For help type clustalo --help.

Assuming that you have installed a local version of the software and are looking within the directory containing the filtered sequence file, run clustalo with the following command with input -i, output -o, and verbose -v options:

clustalo -i spike_filtered.fa -o spike_filtered_omega.fa -v

To run from within a docker container the following command can be used: (shown with command continuation \ for clarity.)

docker run -it --rm  \
-v $(pwd):/data -w /data \
pegi3s/clustalomega \
-i spike_filtered.fa -o spike_filtered_omega.fa -v

Command Design Note:

This is a typical docker command that will run in an interactive terminal (-it) within a container that will be removed upon completion of the task (--rm.)

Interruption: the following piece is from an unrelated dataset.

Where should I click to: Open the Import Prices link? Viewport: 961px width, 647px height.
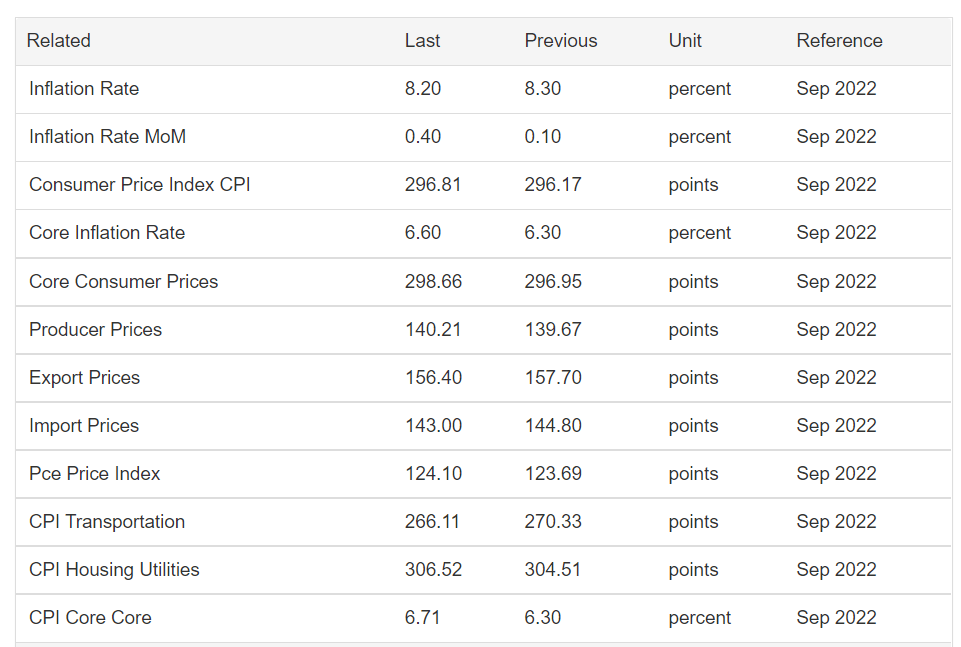(x=84, y=425)
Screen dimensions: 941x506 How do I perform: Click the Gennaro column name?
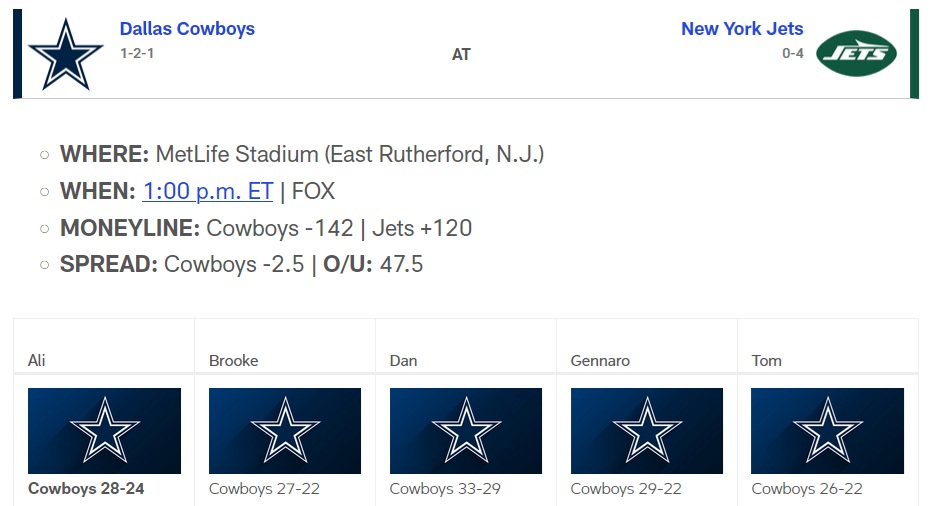[600, 360]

The current directory $(pwd) is mapped (-v) to a directory named /data that will be created within the container and set as the default working directory (-w.)

The pulled docker image used to create the temporary container is named pegi3s/clustalomega and its internal installation of clustalomega (clustalo - implied) will immediately run upon the starting of the container and is provided with the input -i, output -o commands and files that should be present in the working directory. The verbose (-v) command will provide explicit information as the clustalo program runs

Docker for WINDOWS:

The variable defining the current directory $(pwd) is created on the fly in a Unix/Linux/MacOS environment.

Windows users would need one more step and use curly brackets:

# step 1 - define variable with Get-Location command:
$loc = Get-Location

# step 2: implement docker command with curly brackets 
# e.g. within PowerShell or cmd Windows terminal:

docker run -it --rm  -v ${loc}:/data -w /data pegi3s/clustalomega
-i spike_filtered.fa -o spike_filtered_omega.fa -v

Therefore the docker run command only differs by replacing $(pwd) with the predifined variable ${loc} written within curly brackets rather than parenthesis.

Note that a Windows PATH could be used instead of the variable, for example C:\Users\someone\somewhere\.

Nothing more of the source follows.